The legal nature of this claim is uncertain from the face of the complaint, nor do plaintiffs explain it in their briefing. To the extent plaintiffs are challenging BIA’s power to set the deadline, the challenge fails. In the IRA, Congress delegated authority to make regulations for secretarial elections to the Secretary of the Interior. 25 U.S.C. § 5123(a)(1). The ability to set a time limit for signature collection clearly falls within BIA’s statutory authority to regulate secretarial elections.
If plaintiffs are arguing BIA’s choice of one year as a time limit is contrary to law, that argument would also fail.

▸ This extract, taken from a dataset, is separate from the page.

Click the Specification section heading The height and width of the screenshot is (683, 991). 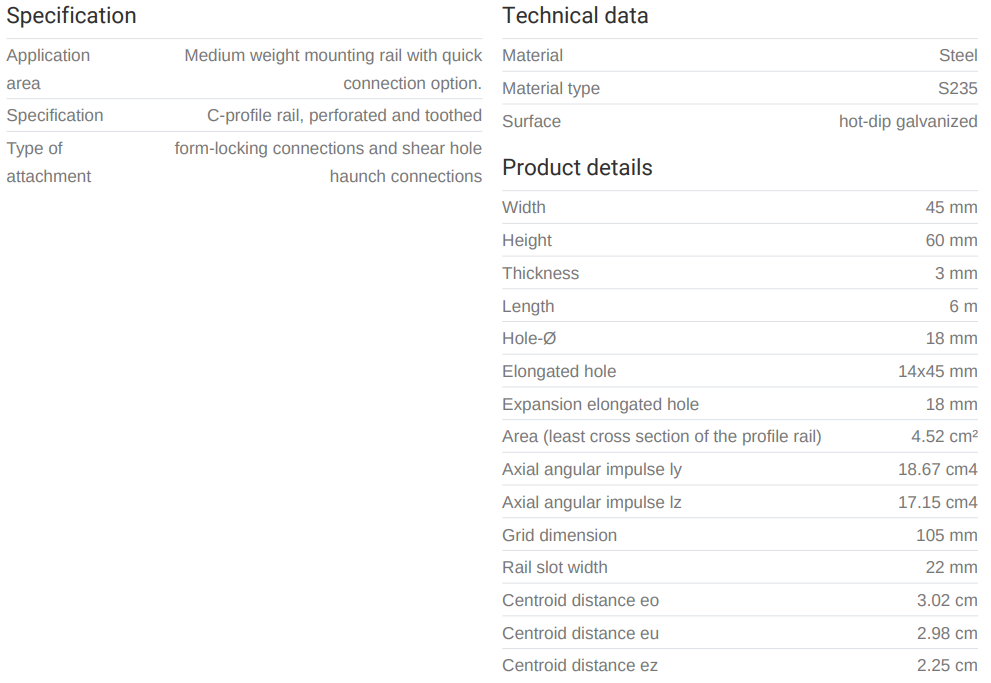point(71,16)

When a court reviews an agency’s construction of the statute which it administers, it is confronted with two questions. First, always, is the question whether Congress has directly spoken to the precise question at issue. If the intent of Congress is clear, that is the end of the matter; for the court, as well as the agency, must give effect to the unambiguously expressed intent of Congress. If, however, the court determines Congress has not directly addressed the precise question at issue, the court does not simply impose its own construction on the statute, as would be necessary in the absence of an administrative interpretation. Rather, if the statute is silent or ambiguous with respect to the specific issue, the question for the court is whether the agency’s answer is based on a permissible construction of the statute.... In such a case, a court may not substitute its own construction of a statutory provision for a reasonable interpretation made by the administrator of an agency.

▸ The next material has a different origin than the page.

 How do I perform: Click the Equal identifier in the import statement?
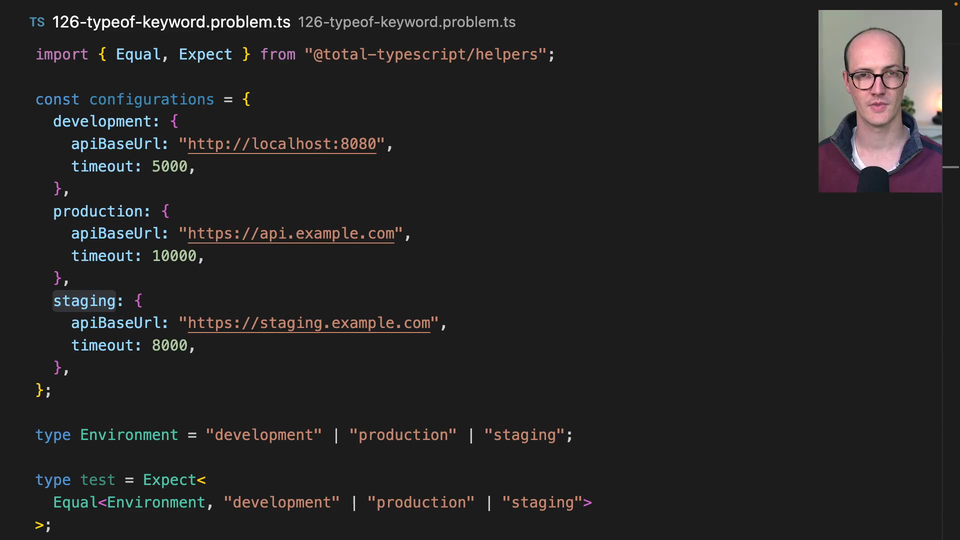coord(138,54)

Chevron, U.S.A., Inc. v. Nat. Res. Def. Council, Inc., 467 U.S. 837, 842-44 (1984). The IRA did not set any specific time limit for signature collection, so Congress has not “directly spoken to the precise question at issue.” Id. at 842. The question is thus whether BIA’s interpretation is “reasonable”—that is, whether it is a “permissible construction of the [IRA.]” Id. at 843-44.
A one-year time limit is reasonable. In the 2015 notice of rulemaking which established the deadline, BIA wrote that it chose one year “because in some cases, the number of signatures required would require several months and possibly up to a year, to collect them all.” Secretarial Election Procedures 80 Fed. Reg. 63,094-01, 63,103 (Oct. 19, 2015). “[T]he question a court faces when confronted with an agency’s interpretation of a statute it administers is always, simply, whether the agency has stayed within the bounds of its statutory authority.” City of Arlington, Tex. v. F.C.C., 569 U.S. 290, 297 (2013) (emphasis in original). The deadline does not contradict the IRA or any other provision of law of which the court is aware. Accordingly, the deadline stands. The court does not have the power to judge the wisdom of BIA’s choice.

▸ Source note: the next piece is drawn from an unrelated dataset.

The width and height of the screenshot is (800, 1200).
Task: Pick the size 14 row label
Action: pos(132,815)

Count II is dismissed for failure to state a claim upon which relief can be granted. Fed. R. Civ. P. 12(b)(6).
C. Breach of trust
Count III asserts, in its entirety, that defendants “acted arbitrarily, capriciously, and in direct violation of federal law and their trust responsibility to Plaintiffs by failing to exercise their discretion pursuant to 25 C.F.R. § 1.2 and unreasonably failing to proceed with the secretarial election[.]” (Docket 1 at ¶ 46). The count is labeled “Breach of Trust Responsibility.”
Although Count III recites buzzwords from the APA context, a breach of trust claim is not administrative in nature. “A treaty is essentially a contract between two sovereign nations.” Herrera v. Wyoming, 139 S. Ct. 1686, 1699 (2019) (internal quotation omitted). “[T]he existence of a trust relationship between the United States and an Indian or Indian tribe includes as a fundamental incident the right of an injured beneficiary to sue the trustee for damages resulting from a breach of the trust.” United States v. Mitchell, 463 U.S. 206, 226 (1983). “The existence of a trust duty between the United States and an Indian or Indian tribe can be inferred from the provisions of a statute, treaty or other agreement, ‘reinforced by the undisputed existence of a general trust relationship between the United States and the Indian people.’ ” Blue Legs v. United States Bureau of Indian Affairs, 867 F.2d 1094, 1100 (8th Cir. 1989) (quoting Mitchell, 463 U.S. at 225). To state a breach of trust claim, plaintiffs must “identify a substantive source of law that establishes specific fiduciary or other duties, and allege that the Government has failed faithfully to perform those duties.” United States v. Navajo Nation, 537 U.S. 488, 506 (2003).
Plaintiffs do not identify any source of law establishing a trust duty BIA owes them as individuals with regard to secretarial election signature collection rules.7 They cite the well-established canon of construction requiring courts to liberally interpret treaties and statutes in favor of tribal interests. Dockets 1 at ¶ 36 & 22 at p. 7; see, e.g. Herrera, 139 S. Ct. at 1699. But the court cannot invent a trust duty for plaintiffs’ benefit under the guise of interpretation. See United States ex rel. Steele v. Turn Key Gaming, Inc., 260 F.3d 971, 979 n.9 (8th Cir. 2001) (“[T]he rule does not require that the Indian party should win in each individual case.”). Without an identified trust duty, plaintiffs cannot maintain a breach of trust claim.
Count III is dismissed for failure to state a claim upon which relief can be granted. Fed. R. Civ. P. 12(b)(6).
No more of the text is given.